Reproduce the data below word for word, keeping every line in its original order.

## Start Data for this exercise

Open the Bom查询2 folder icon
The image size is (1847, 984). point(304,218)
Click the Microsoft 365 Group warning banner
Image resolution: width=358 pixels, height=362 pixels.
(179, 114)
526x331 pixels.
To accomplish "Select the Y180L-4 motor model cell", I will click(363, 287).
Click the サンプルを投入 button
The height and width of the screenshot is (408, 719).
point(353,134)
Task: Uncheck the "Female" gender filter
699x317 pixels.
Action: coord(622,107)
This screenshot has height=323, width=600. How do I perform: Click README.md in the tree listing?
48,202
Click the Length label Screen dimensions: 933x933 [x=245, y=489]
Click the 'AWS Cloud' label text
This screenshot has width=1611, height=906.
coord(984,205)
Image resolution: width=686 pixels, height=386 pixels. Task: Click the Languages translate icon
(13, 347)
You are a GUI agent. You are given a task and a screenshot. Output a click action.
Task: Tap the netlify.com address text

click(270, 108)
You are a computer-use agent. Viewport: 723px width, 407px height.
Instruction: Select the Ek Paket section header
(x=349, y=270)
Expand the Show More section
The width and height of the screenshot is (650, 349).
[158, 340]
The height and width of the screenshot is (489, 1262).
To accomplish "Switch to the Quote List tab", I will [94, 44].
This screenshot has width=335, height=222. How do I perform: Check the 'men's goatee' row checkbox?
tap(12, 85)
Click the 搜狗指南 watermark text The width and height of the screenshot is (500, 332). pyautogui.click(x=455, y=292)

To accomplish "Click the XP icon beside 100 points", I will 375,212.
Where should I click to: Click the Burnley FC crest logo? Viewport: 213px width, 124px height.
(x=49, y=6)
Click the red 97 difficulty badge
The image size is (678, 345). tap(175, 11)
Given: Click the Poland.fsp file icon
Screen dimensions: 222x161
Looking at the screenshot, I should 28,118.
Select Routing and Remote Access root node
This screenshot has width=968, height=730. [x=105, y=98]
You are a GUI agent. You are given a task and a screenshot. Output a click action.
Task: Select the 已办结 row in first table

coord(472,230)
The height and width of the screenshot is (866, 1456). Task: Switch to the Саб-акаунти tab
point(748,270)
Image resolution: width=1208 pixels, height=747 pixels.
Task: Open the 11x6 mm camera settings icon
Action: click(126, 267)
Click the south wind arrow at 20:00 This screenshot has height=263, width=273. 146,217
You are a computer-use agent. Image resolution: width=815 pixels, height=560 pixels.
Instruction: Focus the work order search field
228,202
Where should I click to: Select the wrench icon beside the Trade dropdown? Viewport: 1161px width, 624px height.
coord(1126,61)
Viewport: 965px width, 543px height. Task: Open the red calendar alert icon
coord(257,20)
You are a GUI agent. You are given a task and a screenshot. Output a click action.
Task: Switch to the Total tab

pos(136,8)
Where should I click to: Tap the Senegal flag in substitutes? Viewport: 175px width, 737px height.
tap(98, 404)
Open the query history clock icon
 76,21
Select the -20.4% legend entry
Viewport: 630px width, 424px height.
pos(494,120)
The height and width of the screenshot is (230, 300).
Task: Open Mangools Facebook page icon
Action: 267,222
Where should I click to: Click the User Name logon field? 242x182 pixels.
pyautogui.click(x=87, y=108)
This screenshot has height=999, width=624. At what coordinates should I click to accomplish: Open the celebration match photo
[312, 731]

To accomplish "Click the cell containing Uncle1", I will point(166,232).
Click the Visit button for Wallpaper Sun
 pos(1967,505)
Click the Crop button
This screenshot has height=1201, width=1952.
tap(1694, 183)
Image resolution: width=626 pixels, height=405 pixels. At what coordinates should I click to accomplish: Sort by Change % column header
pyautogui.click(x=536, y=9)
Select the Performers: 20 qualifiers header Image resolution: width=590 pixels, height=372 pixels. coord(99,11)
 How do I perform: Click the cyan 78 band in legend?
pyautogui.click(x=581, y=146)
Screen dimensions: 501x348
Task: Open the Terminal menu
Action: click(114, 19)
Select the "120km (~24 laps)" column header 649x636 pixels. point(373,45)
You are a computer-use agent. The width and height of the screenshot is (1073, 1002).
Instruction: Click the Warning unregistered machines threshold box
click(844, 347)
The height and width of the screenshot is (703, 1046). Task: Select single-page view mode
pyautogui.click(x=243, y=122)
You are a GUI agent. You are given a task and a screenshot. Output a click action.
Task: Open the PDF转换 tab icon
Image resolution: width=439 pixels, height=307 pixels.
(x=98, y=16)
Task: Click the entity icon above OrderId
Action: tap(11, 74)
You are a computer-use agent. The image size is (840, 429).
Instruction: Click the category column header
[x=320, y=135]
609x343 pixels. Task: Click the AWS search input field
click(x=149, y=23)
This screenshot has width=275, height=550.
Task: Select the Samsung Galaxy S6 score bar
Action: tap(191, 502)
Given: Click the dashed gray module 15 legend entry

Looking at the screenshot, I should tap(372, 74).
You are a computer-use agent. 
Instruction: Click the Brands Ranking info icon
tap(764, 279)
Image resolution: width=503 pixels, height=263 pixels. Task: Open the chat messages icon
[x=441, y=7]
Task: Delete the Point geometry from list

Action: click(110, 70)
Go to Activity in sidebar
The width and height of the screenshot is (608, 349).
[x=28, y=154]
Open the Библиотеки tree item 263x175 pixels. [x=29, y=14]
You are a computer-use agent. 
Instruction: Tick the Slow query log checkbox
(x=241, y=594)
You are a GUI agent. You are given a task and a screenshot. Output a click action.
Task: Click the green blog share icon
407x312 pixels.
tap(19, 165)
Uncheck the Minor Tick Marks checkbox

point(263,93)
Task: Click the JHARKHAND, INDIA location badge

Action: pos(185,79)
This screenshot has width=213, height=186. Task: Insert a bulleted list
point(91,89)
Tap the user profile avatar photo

## End Data for this exercise

--- Complete response ---
Open the Bom查询2 folder icon
The image size is (1847, 984). point(304,218)
Click the Microsoft 365 Group warning banner
Image resolution: width=358 pixels, height=362 pixels.
(179, 114)
526x331 pixels.
To accomplish "Select the Y180L-4 motor model cell", I will click(363, 287).
Click the サンプルを投入 button
The height and width of the screenshot is (408, 719).
point(353,134)
Task: Uncheck the "Female" gender filter
699x317 pixels.
Action: coord(622,107)
This screenshot has height=323, width=600. How do I perform: Click README.md in the tree listing?
48,202
Click the Length label Screen dimensions: 933x933 [x=245, y=489]
Click the 'AWS Cloud' label text
This screenshot has width=1611, height=906.
coord(984,205)
Image resolution: width=686 pixels, height=386 pixels. Task: Click the Languages translate icon
(13, 347)
You are a GUI agent. You are given a task and a screenshot. Output a click action.
Task: Tap the netlify.com address text

click(270, 108)
You are a computer-use agent. Viewport: 723px width, 407px height.
Instruction: Select the Ek Paket section header
(x=349, y=270)
Expand the Show More section
The width and height of the screenshot is (650, 349).
[158, 340]
The height and width of the screenshot is (489, 1262).
To accomplish "Switch to the Quote List tab", I will [94, 44].
This screenshot has width=335, height=222. How do I perform: Check the 'men's goatee' row checkbox?
tap(12, 85)
Click the 搜狗指南 watermark text The width and height of the screenshot is (500, 332). pyautogui.click(x=455, y=292)

To accomplish "Click the XP icon beside 100 points", I will 375,212.
Where should I click to: Click the Burnley FC crest logo? Viewport: 213px width, 124px height.
(x=49, y=6)
Click the red 97 difficulty badge
The image size is (678, 345). tap(175, 11)
Given: Click the Poland.fsp file icon
Screen dimensions: 222x161
Looking at the screenshot, I should 28,118.
Select Routing and Remote Access root node
This screenshot has width=968, height=730. [x=105, y=98]
You are a GUI agent. You are given a task and a screenshot. Output a click action.
Task: Select the 已办结 row in first table

coord(472,230)
The height and width of the screenshot is (866, 1456). Task: Switch to the Саб-акаунти tab
point(748,270)
Image resolution: width=1208 pixels, height=747 pixels.
Task: Open the 11x6 mm camera settings icon
Action: click(126, 267)
Click the south wind arrow at 20:00 This screenshot has height=263, width=273. 146,217
You are a computer-use agent. Image resolution: width=815 pixels, height=560 pixels.
Instruction: Focus the work order search field
228,202
Where should I click to: Select the wrench icon beside the Trade dropdown? Viewport: 1161px width, 624px height.
coord(1126,61)
Viewport: 965px width, 543px height. Task: Open the red calendar alert icon
coord(257,20)
You are a GUI agent. You are given a task and a screenshot. Output a click action.
Task: Switch to the Total tab

pos(136,8)
Where should I click to: Tap the Senegal flag in substitutes? Viewport: 175px width, 737px height.
tap(98, 404)
Open the query history clock icon
 76,21
Select the -20.4% legend entry
Viewport: 630px width, 424px height.
pos(494,120)
The height and width of the screenshot is (230, 300).
Task: Open Mangools Facebook page icon
Action: 267,222
Where should I click to: Click the User Name logon field? 242x182 pixels.
pyautogui.click(x=87, y=108)
This screenshot has height=999, width=624. At what coordinates should I click to accomplish: Open the celebration match photo
[312, 731]

To accomplish "Click the cell containing Uncle1", I will point(166,232).
Click the Visit button for Wallpaper Sun
 pos(1967,505)
Click the Crop button
This screenshot has height=1201, width=1952.
tap(1694, 183)
Image resolution: width=626 pixels, height=405 pixels. At what coordinates should I click to accomplish: Sort by Change % column header
pyautogui.click(x=536, y=9)
Select the Performers: 20 qualifiers header Image resolution: width=590 pixels, height=372 pixels. coord(99,11)
 How do I perform: Click the cyan 78 band in legend?
pyautogui.click(x=581, y=146)
Screen dimensions: 501x348
Task: Open the Terminal menu
Action: click(114, 19)
Select the "120km (~24 laps)" column header 649x636 pixels. point(373,45)
You are a computer-use agent. The width and height of the screenshot is (1073, 1002).
Instruction: Click the Warning unregistered machines threshold box
click(844, 347)
The height and width of the screenshot is (703, 1046). Task: Select single-page view mode
pyautogui.click(x=243, y=122)
You are a GUI agent. You are given a task and a screenshot. Output a click action.
Task: Open the PDF转换 tab icon
Image resolution: width=439 pixels, height=307 pixels.
(x=98, y=16)
Task: Click the entity icon above OrderId
Action: tap(11, 74)
You are a computer-use agent. The image size is (840, 429).
Instruction: Click the category column header
[x=320, y=135]
609x343 pixels. Task: Click the AWS search input field
click(x=149, y=23)
This screenshot has width=275, height=550.
Task: Select the Samsung Galaxy S6 score bar
Action: tap(191, 502)
Given: Click the dashed gray module 15 legend entry

Looking at the screenshot, I should tap(372, 74).
You are a computer-use agent. 
Instruction: Click the Brands Ranking info icon
tap(764, 279)
Image resolution: width=503 pixels, height=263 pixels. Task: Open the chat messages icon
[x=441, y=7]
Task: Delete the Point geometry from list

Action: click(110, 70)
Go to Activity in sidebar
The width and height of the screenshot is (608, 349).
[x=28, y=154]
Open the Библиотеки tree item 263x175 pixels. [x=29, y=14]
You are a computer-use agent. 
Instruction: Tick the Slow query log checkbox
(x=241, y=594)
You are a GUI agent. You are given a task and a screenshot. Output a click action.
Task: Click the green blog share icon
407x312 pixels.
tap(19, 165)
Uncheck the Minor Tick Marks checkbox

point(263,93)
Task: Click the JHARKHAND, INDIA location badge

Action: pos(185,79)
This screenshot has width=213, height=186. Task: Insert a bulleted list
point(91,89)
Tap the user profile avatar photo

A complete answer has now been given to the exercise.